At Groton, the Royal Australian Navy officers experienced the same training as US Navy officers entering the submarine force. Their training at the SOBC involved the hands-on experience needed to safely operate Australia’s future conventionally-armed SSNs.

​The number of Royal Australian Navy personnel training across the US will increase to over 100 in the next 12 months.

Quotes attributable to Chief of Navy, Vice Admiral Mark Hammond AO, RAN:

​”I could not be more proud of Lieutenant Commander Heydon, Lieutenant Commander Klyne, and Lieutenant Hall.

​”Their commitment and dedication over the past 15 months has paid off, and they are now well-equipped to put their training into action aboard Virginia class submarines.

​”They have set a high bar for Navy officers who will follow in their footsteps, and demonstrated that Australia’s future fleet of conventionally-armed, nuclear-powered submarines will be in safe hands.”

Quotes attributable to Director-General Australian Submarine Agency, Vice Admiral Jonathan Mead AO, RAN:

​”The Royal Australian Navy’s greatest strength is its people and I commend Lieutenant Commander Heydon, Lieutenant Commander Klyne and Lieutenant Hall on their achievements.
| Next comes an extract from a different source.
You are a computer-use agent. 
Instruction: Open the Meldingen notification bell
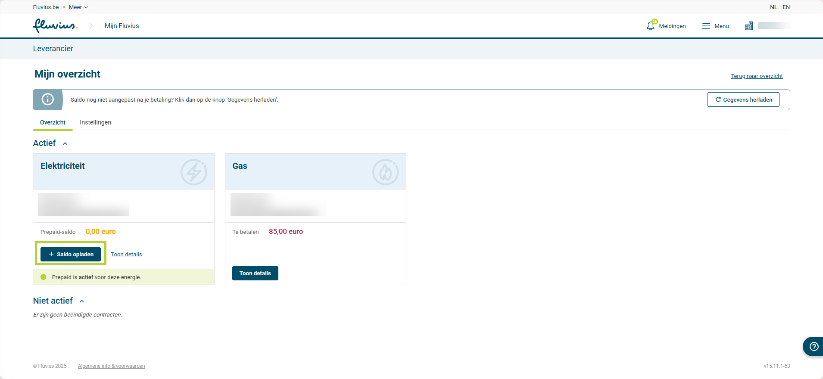651,26
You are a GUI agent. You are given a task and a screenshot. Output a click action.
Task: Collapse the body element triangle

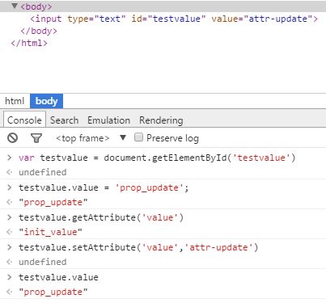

​”The AUKUS program for Australia to acquire conventionally-armed, nuclear-powered submarines will succeed because of our team of hard-working, driven people like these three Officers, working alongside thousands of other Australians from welders and engineers to electricians and scientists.

​”Already we have made remarkable progress as we build a new high-tech industry and I strongly encourage young Australians to consider a submarine career and being part of this exciting opportunity to design, build, sustain and crew nuclear-powered submarines.”